The Ijaw National Congress (INC) has expressed reservations about President Muhammadu Buhari’s vow to recover funds stolen at the Niger Delta Development Commission (NDDC), The Nation reports.
The INC president, Prof Benjamin Okaba, said the President’s promise to prosecute those found culpable in the forensic audit report is mere rhetoric.
President Buhari had made the declaration in his address in Abuja at the virtual opening of the NDDC Prototype Hostel at the University of Uyo, Akwa Ibom State, last Thursday.
Okaba described the President’s tough-talking as mere rhetoric, stressing that there was nothing exciting about it as he (Buhari) had made similar promises in the past.
Okaba spoke during an interview on Arise television on Sunday night.
The Professor of Sociology stated: “I won’t say I am excited by the (President’s) declaration. We expected this long ago.
“For many Nigerians, this is just rhetoric. We have said it earlier that forensic audit should be a routine administrative process of the NDDC. It is not anything that anybody should celebrate.
“Buhari has made several promises. People have called for the audit report to be made public.
“The issues, as they are, remain mere allegations and as a far as the INC is concerned, we have before now demanded release of the forensic audit report.
“And for many persons that have not delivered on the assignments given to them, let appropriate actions be taken.”
Okaba urged Buhari to constitute a substantive board of the NDDC, noting that “this is the only thing that will excite us and not the promises he is making.”
He further said: “He (the President) does not the need the permission of Nigerians to prosecute anybody found wanting. We want to see action.
“We want to see the list published, we want to see persons involved. We want to believe that that whatever is made public is the true report.
“We never demanded an intervention agency. What the Ijaw people demanded and are still demanding is resource control.
“NDDC has been a palliative and a stop-gap approach to development of the region.
“So, those who accepted NDDC in 2000 had certain reservations.”
Speaking on whether the NDDC should be scrapped, Okaba noted that although the commission had not delivered on its mandate, there was no guarantee that there would be another institution that would do better than the commission.

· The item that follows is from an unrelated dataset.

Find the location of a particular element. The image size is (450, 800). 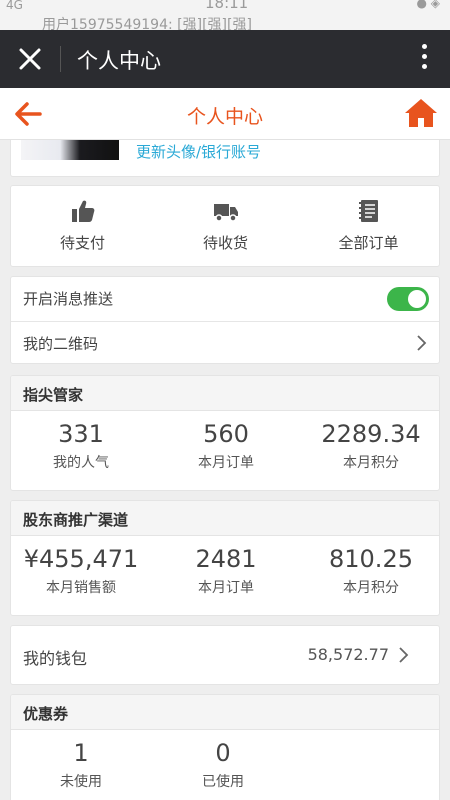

He said it was disturbing that the appointment of officers into the commission had been politicised and not based on competence but rather given to those close to the corridors of power.
He noted that the continuous appointment of interim administrators for the NDDC was a violation of the law establishing it.
He equally said that the politicisation of the commission had resulted in huge administrative cost to the detriment of projects delivery.
Okaba cited the drama that characterised the investigation carried out by the Senate which exposed how the commission expended funds in fighting COVID-19 in 2020.
He said that the Ijaw and Niger Delta people would continue to insist on resource control, stressing that the NDDC was bedeviled by many challenges and the forensic audit exercise was meant to unravel all the problems.